_TÂCHES ET EXERCICES_
[1] Indiquez à quoi le texte sur le féminisme radical compare le patriarcat lorsqu'il se transforme pour mieux dominer.
[2] Expliquez, d'après le texte sur le féminisme radical, pourquoi être appelée féministe radicale est devenu une insulte.

##### TEXTE FOURNI

Ce qui n´est pas acceptable pour le patriarcat c´est la capacité d´indignation des féministes radicales, de révolte, de refus de cette violence quotidienne contre les femmes, matérielle et symbolique.

Car, s´il y a une progression certaine du statut des femmes dans les pays occidentaux, la citoyenneté n´exclut pas l´infériorisation sociale et économique. Le patriarcat change sa face, mais maintien ses tentacules car, tel le capitalisme, il se transforme pour mieux dominer.

Être radicale c´est maintenir vifs le courroux et l´esprit critique, défier les stratégies doubles, dénoncer la sexualisation exacerbée, nouveau carcan sous l´apparence de « liberté ».

C´est ainsi qu´être appelée féministe radicale, est devenu une insulte puisque on ne doit pas braver impunément l´ordre du père.

##########
##### INFORMATIONS AFFICHÉES

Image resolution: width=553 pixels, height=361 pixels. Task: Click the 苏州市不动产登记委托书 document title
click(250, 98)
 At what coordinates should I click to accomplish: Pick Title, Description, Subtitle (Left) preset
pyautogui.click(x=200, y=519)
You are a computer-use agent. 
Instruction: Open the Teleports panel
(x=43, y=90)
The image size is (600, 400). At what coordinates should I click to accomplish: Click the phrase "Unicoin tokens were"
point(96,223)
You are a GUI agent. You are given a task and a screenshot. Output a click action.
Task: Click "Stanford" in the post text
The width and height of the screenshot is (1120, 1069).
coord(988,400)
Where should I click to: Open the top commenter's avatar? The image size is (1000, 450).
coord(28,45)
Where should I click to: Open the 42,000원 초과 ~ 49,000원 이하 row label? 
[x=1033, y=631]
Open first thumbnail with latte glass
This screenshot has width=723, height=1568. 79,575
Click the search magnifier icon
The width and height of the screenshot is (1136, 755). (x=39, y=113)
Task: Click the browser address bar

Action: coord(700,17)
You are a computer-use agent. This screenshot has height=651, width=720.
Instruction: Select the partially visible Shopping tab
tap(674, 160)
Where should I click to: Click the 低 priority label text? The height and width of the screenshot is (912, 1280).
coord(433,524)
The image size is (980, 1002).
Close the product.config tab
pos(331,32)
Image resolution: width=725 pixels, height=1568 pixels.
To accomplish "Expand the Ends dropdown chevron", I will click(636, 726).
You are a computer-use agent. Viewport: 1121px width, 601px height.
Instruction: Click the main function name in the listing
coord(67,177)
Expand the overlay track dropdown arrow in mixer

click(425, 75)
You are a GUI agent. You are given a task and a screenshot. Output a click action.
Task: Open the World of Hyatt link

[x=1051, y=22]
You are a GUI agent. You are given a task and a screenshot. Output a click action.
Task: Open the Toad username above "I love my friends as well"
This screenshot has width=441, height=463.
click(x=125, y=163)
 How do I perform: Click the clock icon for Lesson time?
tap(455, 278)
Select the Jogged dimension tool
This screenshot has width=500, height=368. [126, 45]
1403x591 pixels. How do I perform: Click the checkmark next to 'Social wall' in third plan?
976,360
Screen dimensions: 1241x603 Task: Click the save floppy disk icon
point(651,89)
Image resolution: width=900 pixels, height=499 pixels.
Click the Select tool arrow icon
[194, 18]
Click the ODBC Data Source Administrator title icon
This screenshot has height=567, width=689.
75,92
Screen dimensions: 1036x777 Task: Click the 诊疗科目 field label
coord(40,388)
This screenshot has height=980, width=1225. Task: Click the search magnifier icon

##########

_RÉSULTATS DES EXERCICES_
[1] Au capitalisme.

[2] C'est devenu une insulte parce qu'on ne doit pas braver impunément l'ordre du père. Or être radicale, c'est maintenir vifs le courroux et l'esprit critique, et cette capacité d'indignation et de révolte n'est pas acceptable pour le patriarcat.